As the King provides an update on the Cyber Security and Resilience Bill in his speech today, Sheila Pancholi, Partner and National Technology Risk Assurance lead at RSM UK, comments: “Further support from government to protect businesses and infrastructure from cyber-attacks is critical, as ongoing conflict in the Middle East and Ukraine increase cyber security risks. New AI tools such as Anthropic’s Claude Mythos have also increased cyber risks considerably for businesses.
“The upcoming Cyber Security and Resilience Bill will bring in fines of up to £17m or 4% of global turnover, with strict 24 and 72-hour reporting requirements, increasing pressure on businesses to tighten up cyber security and reporting procedures. Insurers are already taking note, factoring this new potential impact on revenue into their underwriting decisions. Historically, cyber has often been seen mainly as a ‘cost of prevention question’, but the recent Cyber Security Breaches Survey data demonstrates a clear shift, as cyber incidents are now making a tangible impact on the bottom line for businesses.

Records provided:
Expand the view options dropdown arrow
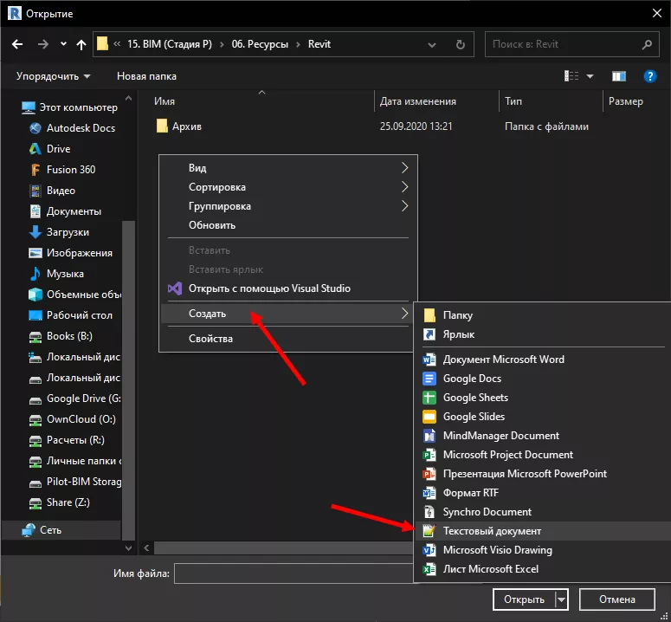Screen dimensions: 671x622 [x=590, y=77]
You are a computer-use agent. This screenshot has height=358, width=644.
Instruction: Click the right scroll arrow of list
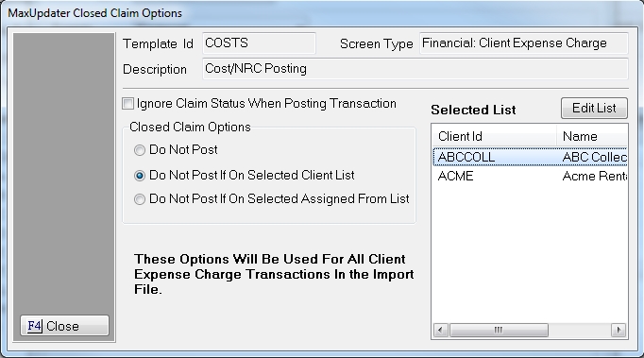(619, 330)
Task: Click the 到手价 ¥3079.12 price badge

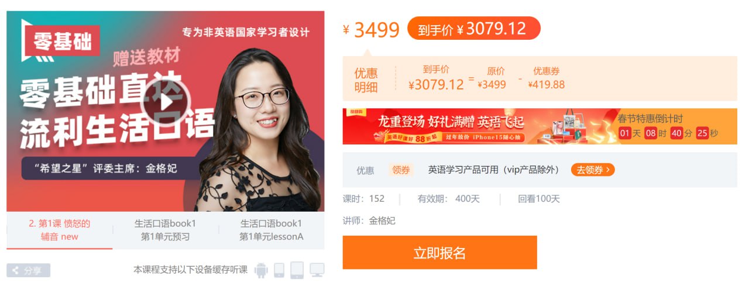Action: pos(474,28)
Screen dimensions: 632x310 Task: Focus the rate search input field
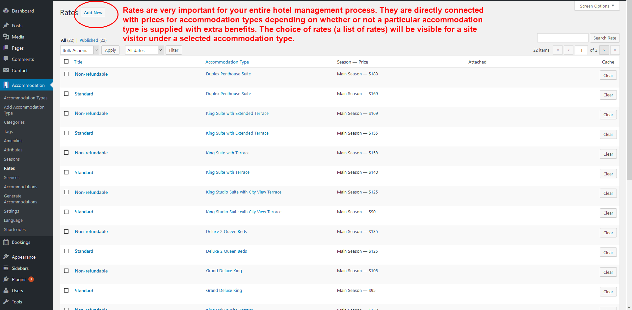(x=563, y=38)
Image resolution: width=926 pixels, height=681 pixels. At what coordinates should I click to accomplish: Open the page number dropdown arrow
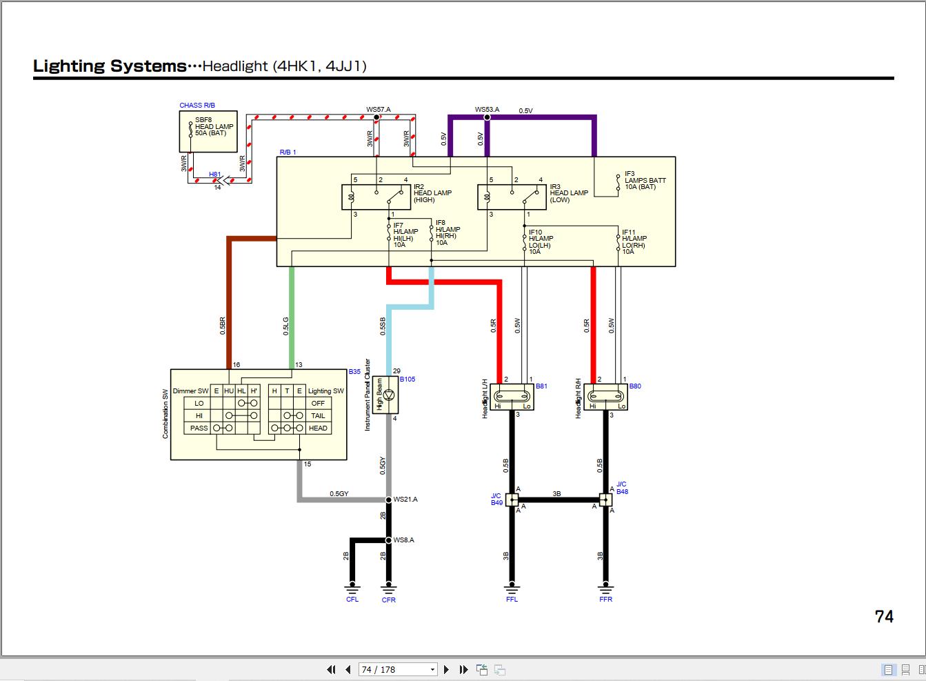pyautogui.click(x=432, y=669)
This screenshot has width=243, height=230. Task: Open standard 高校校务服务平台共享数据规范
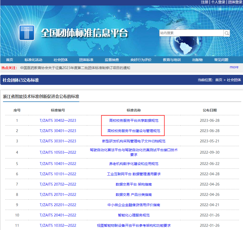point(134,121)
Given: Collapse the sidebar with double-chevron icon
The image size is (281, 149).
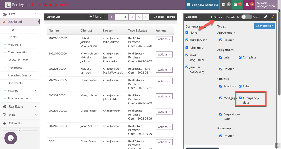Looking at the screenshot, I should click(20, 130).
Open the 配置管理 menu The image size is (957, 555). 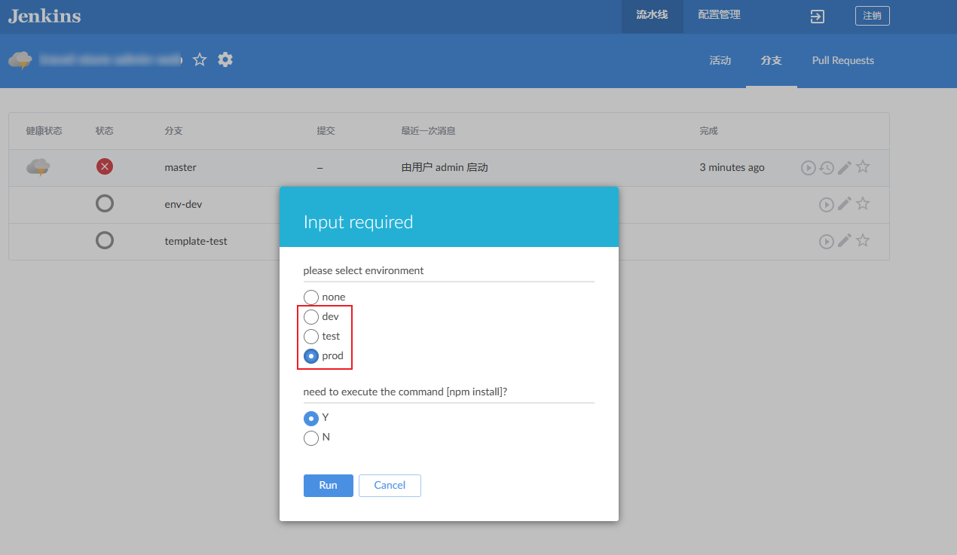[x=719, y=15]
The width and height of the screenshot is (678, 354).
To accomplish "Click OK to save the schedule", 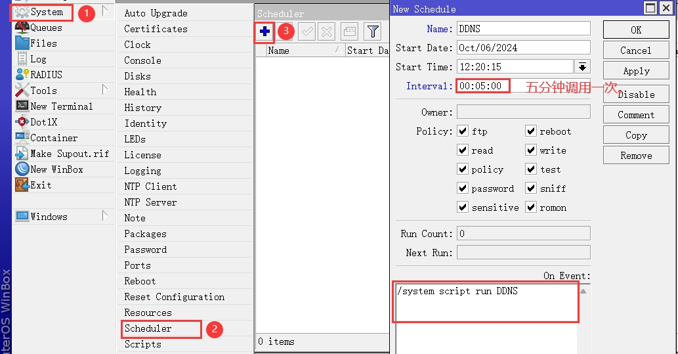I will [635, 30].
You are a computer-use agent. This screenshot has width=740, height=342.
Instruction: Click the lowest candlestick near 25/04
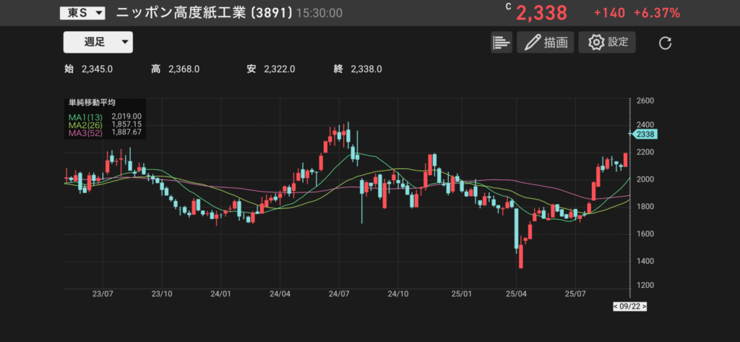click(520, 255)
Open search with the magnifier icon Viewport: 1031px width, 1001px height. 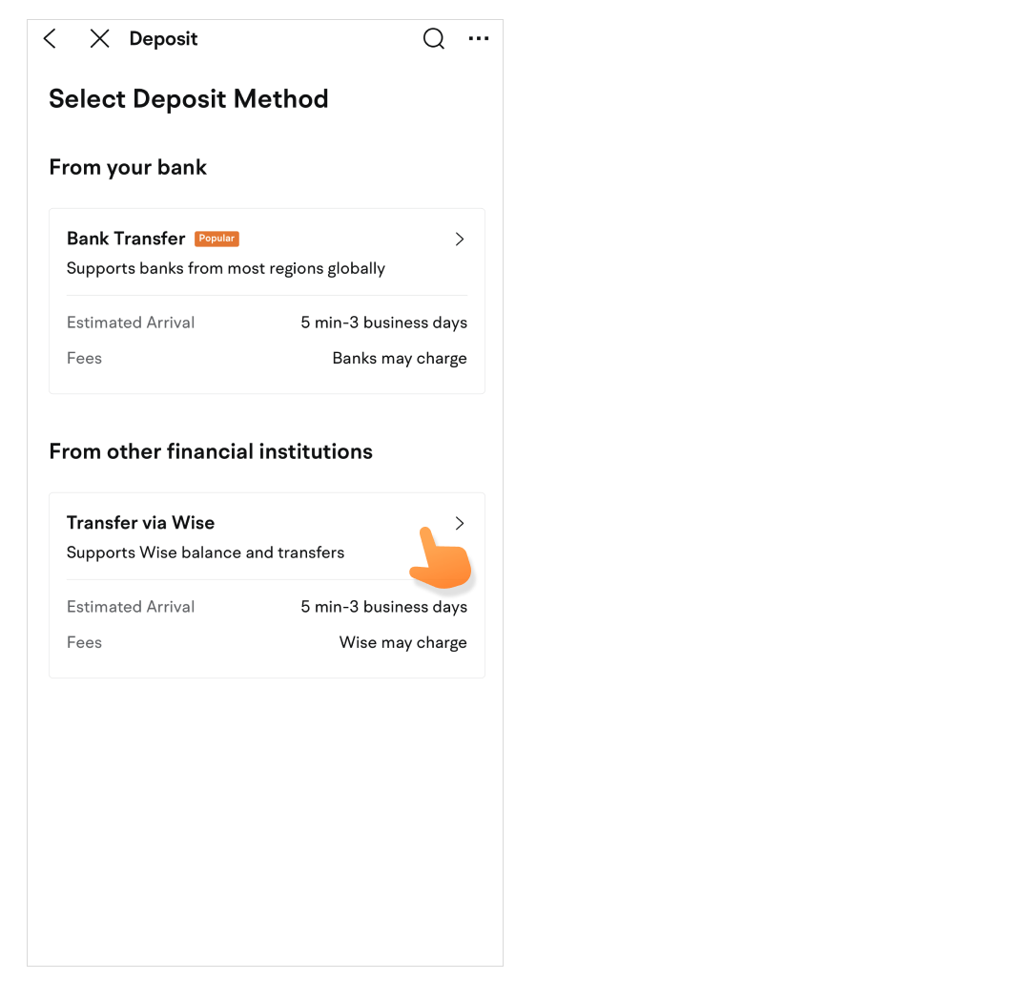pos(434,38)
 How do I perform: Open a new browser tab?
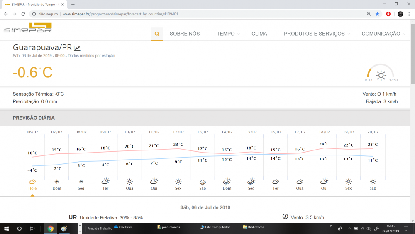73,5
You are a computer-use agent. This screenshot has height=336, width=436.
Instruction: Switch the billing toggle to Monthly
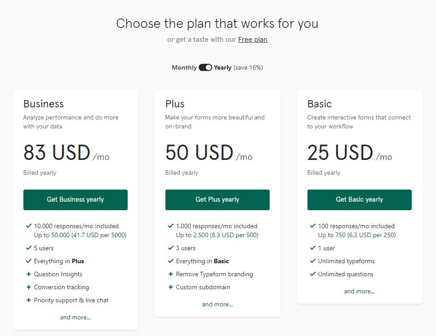pyautogui.click(x=205, y=67)
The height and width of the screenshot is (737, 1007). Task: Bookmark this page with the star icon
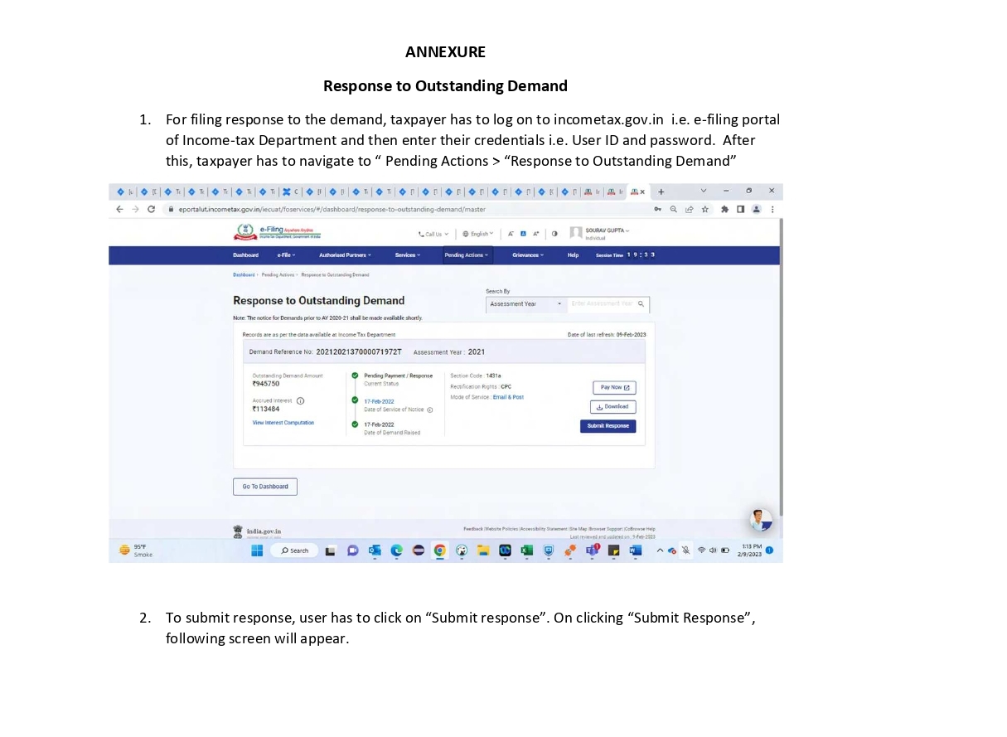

Using the information:
1. Print everything from "As the King" down to "considerably for businesses." in the comment on the Cyber Security and Resilience Bill.
2. Decide whether each statement below agrees with the comment on the Cyber Security and Resilience Bill, giving yes or no and quoting the deciding words: (a) the bill will bring in fines of up to £17m or 4% of global turnover; (b) insurers are waiting until the bill takes effect before changing their underwriting decisions; (c) cyber has historically often been seen mainly as a cost of prevention question.
The data above has no connection to the comment on the Cyber Security and Resilience Bill.

Answer list:
1.
As the King provides an update on the Cyber Security and Resilience Bill in his speech today, Sheila Pancholi, Partner and National Technology Risk Assurance lead at RSM UK, comments: “Further support from government to protect businesses and infrastructure from cyber-attacks is critical, as ongoing conflict in the Middle East and Ukraine increase cyber security risks. New AI tools such as Anthropic’s Claude Mythos have also increased cyber risks considerably for businesses.

2.
(a) Yes: "The upcoming Cyber Security and Resilience Bill will bring in fines of up to £17m or 4% of global turnover"
(b) No: "Insurers are already taking note, factoring this new potential impact on revenue into their underwriting decisions."
(c) Yes: "Historically, cyber has often been seen mainly as a ‘cost of prevention question’"